#### [Material for the task]

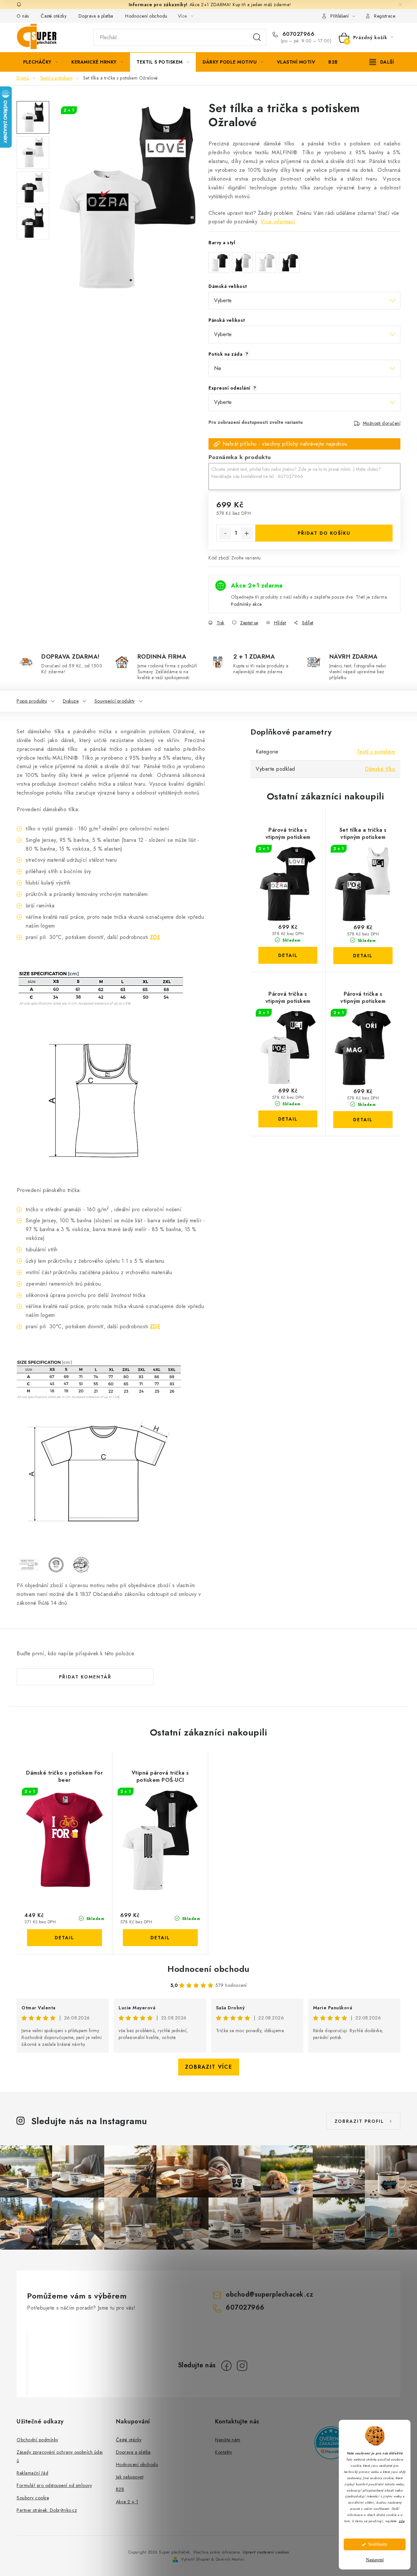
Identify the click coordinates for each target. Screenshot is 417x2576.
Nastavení (375, 2559)
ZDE (155, 937)
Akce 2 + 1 (127, 2501)
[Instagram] (242, 2365)
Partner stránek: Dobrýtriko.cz (47, 2510)
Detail (287, 955)
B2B (120, 2489)
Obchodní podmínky (37, 2439)
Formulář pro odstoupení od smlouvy (54, 2485)
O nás (23, 16)
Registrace (384, 16)
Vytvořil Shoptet (195, 2559)
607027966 (297, 34)
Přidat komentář (85, 1677)
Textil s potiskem (376, 751)
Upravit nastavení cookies (266, 2552)
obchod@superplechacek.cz (269, 2294)
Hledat (257, 37)
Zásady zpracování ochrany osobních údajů (60, 2456)
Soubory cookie (33, 2497)
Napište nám (227, 2439)
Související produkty (114, 701)
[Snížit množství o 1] (225, 533)
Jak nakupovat (130, 2477)
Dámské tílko (380, 769)
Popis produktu (32, 701)
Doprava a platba (96, 16)
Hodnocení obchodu (146, 16)
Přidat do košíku (324, 533)
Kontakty (223, 2452)
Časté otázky (53, 16)
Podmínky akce (246, 604)
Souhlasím (377, 2544)
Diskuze (71, 701)
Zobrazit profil (359, 2121)
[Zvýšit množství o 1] (246, 533)
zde (401, 2521)
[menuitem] (41, 62)
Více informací (278, 221)
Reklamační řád (32, 2473)
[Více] (381, 62)
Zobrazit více (208, 2067)
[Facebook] (226, 2365)
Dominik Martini (230, 2559)
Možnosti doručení (382, 423)
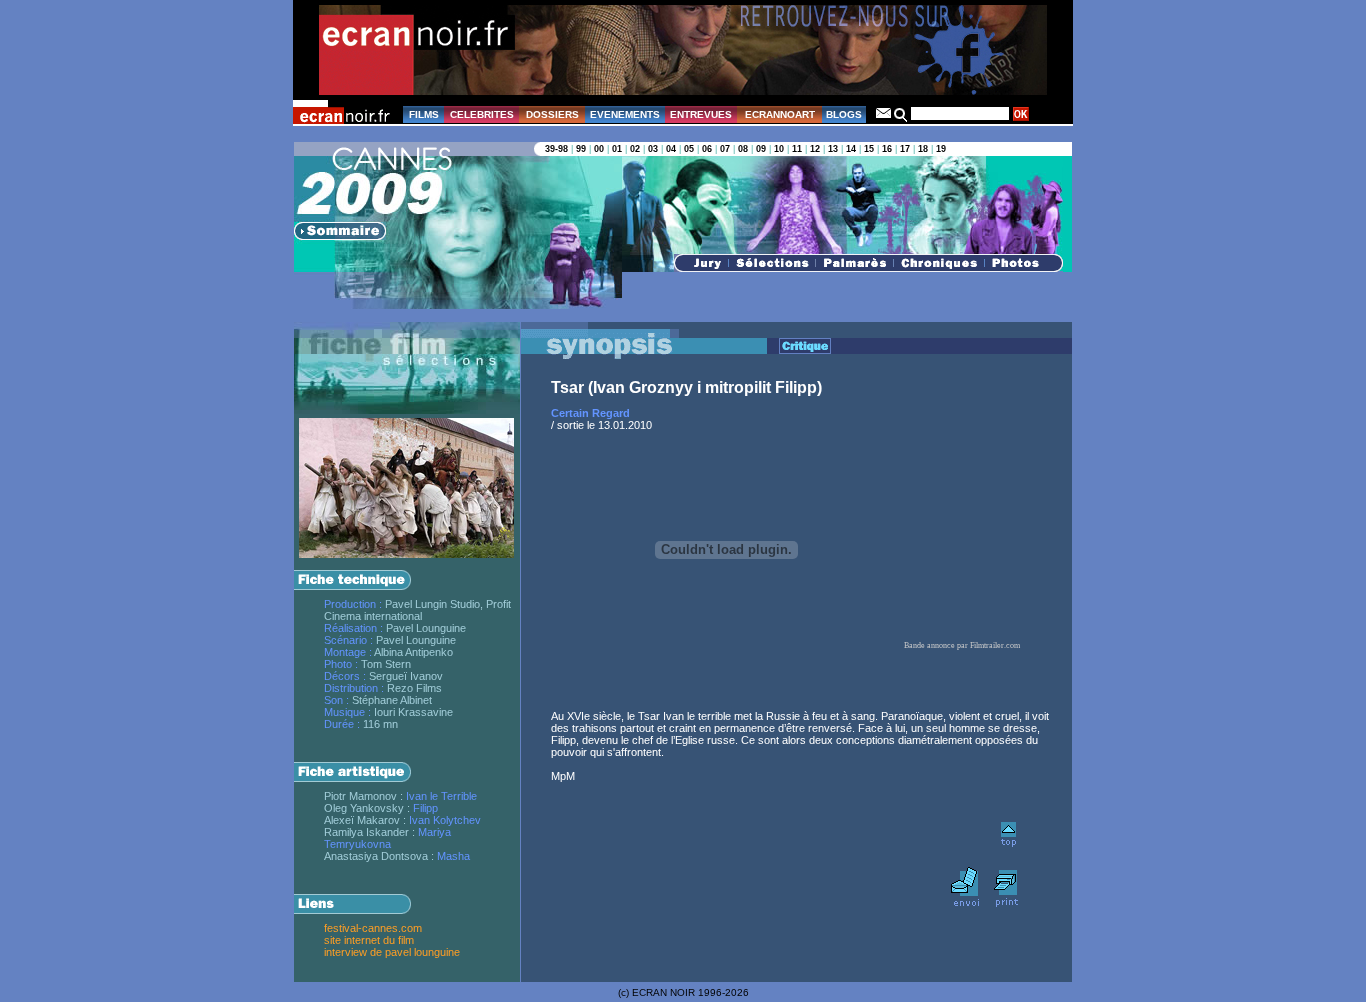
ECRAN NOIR (663, 992)
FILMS (424, 114)
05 (689, 149)
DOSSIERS (552, 114)
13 (833, 149)
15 (869, 149)
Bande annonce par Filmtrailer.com (962, 645)
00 (599, 149)
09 (761, 149)
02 (635, 149)
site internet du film (369, 940)
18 (923, 149)
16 (887, 149)
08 (743, 149)
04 (671, 149)
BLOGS (844, 114)
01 (617, 149)
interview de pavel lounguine (392, 952)
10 (779, 149)
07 (725, 149)
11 (797, 149)
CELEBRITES (482, 114)
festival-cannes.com (373, 928)
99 (581, 149)
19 (941, 149)
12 (815, 149)
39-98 (556, 149)
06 (707, 149)
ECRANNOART (780, 114)
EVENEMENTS (625, 114)
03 (653, 149)
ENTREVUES (701, 114)
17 (905, 149)
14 (851, 149)
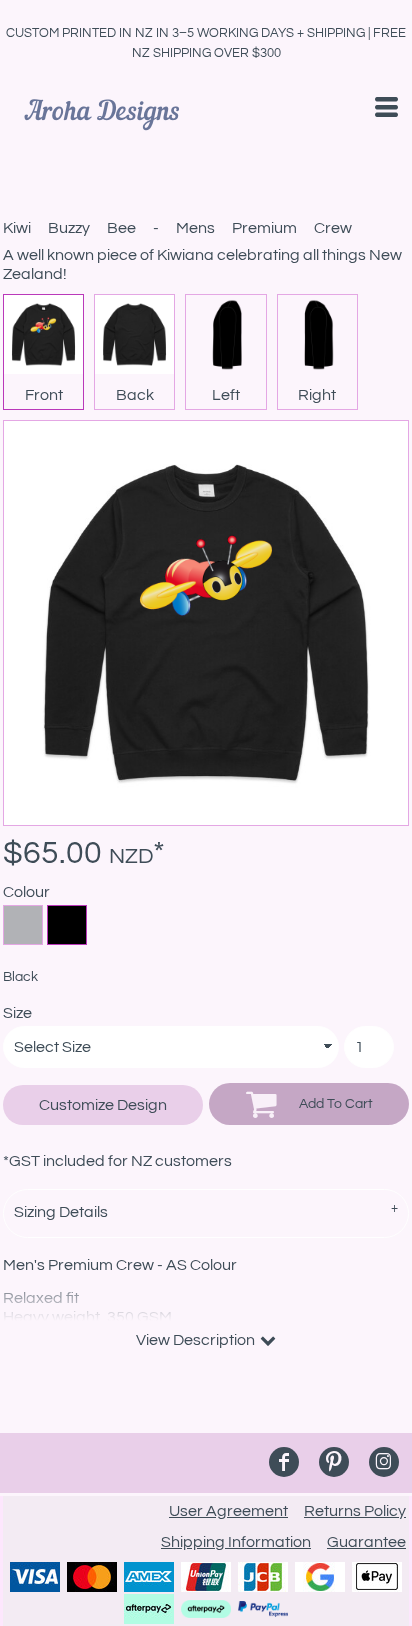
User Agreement (228, 1511)
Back (135, 395)
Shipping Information (236, 1542)
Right (317, 395)
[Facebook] (284, 1462)
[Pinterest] (334, 1462)
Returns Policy (355, 1511)
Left (226, 395)
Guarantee (366, 1542)
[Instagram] (384, 1462)
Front (44, 395)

#### [Description of the task]
The entries above, without their pictures, should be written out exactly.

#### [Finished exercise]
Identify the click coordinates for each target. Screenshot is 417x2576.
Nastavení (375, 2559)
ZDE (155, 937)
Akce 2 + 1 (127, 2501)
[Instagram] (242, 2365)
Partner stránek: Dobrýtriko.cz (47, 2510)
Detail (287, 955)
B2B (120, 2489)
Obchodní podmínky (37, 2439)
Formulář pro odstoupení od smlouvy (54, 2485)
O nás (23, 16)
Registrace (384, 16)
Vytvořil Shoptet (195, 2559)
607027966 (297, 34)
Přidat komentář (85, 1677)
Textil s potiskem (376, 751)
Upravit nastavení cookies (266, 2552)
obchod@superplechacek.cz (269, 2294)
Hledat (257, 37)
Zásady zpracování ochrany osobních údajů (60, 2456)
Soubory cookie (33, 2497)
Napište nám (227, 2439)
Související produkty (114, 701)
[Snížit množství o 1] (225, 533)
Jak nakupovat (130, 2477)
Dámské tílko (380, 769)
Popis produktu (32, 701)
Doprava a platba (96, 16)
Hodnocení obchodu (146, 16)
Přidat do košíku (324, 533)
Kontakty (223, 2452)
Časté otázky (53, 16)
Podmínky akce (246, 604)
Souhlasím (377, 2544)
Diskuze (71, 701)
Zobrazit profil (359, 2121)
[Zvýšit množství o 1] (246, 533)
zde (401, 2521)
[menuitem] (41, 62)
Více informací (278, 221)
Reklamační řád (32, 2473)
[Více] (381, 62)
Zobrazit více (208, 2067)
[Facebook] (226, 2365)
Dominik Martini (230, 2559)
Možnosti doručení (382, 423)
ECRAN NOIR (663, 992)
FILMS (424, 114)
05 (689, 149)
DOSSIERS (552, 114)
13 (833, 149)
15 (869, 149)
Bande annonce par Filmtrailer.com (962, 645)
00 (599, 149)
09 (761, 149)
02 (635, 149)
site internet du film (369, 940)
18 (923, 149)
16 (887, 149)
08 (743, 149)
04 (671, 149)
BLOGS (844, 114)
01 (617, 149)
interview de pavel lounguine (392, 952)
10 (779, 149)
07 (725, 149)
11 (797, 149)
CELEBRITES (482, 114)
festival-cannes.com (373, 928)
99 (581, 149)
19 (941, 149)
12 (815, 149)
39-98 (556, 149)
06 (707, 149)
ECRANNOART (780, 114)
EVENEMENTS (625, 114)
03 (653, 149)
ENTREVUES (701, 114)
17 (905, 149)
14 (851, 149)
User Agreement (228, 1511)
Back (135, 395)
Shipping Information (236, 1542)
Right (317, 395)
[Facebook] (284, 1462)
[Pinterest] (334, 1462)
Returns Policy (355, 1511)
Left (226, 395)
Guarantee (366, 1542)
[Instagram] (384, 1462)
Front (44, 395)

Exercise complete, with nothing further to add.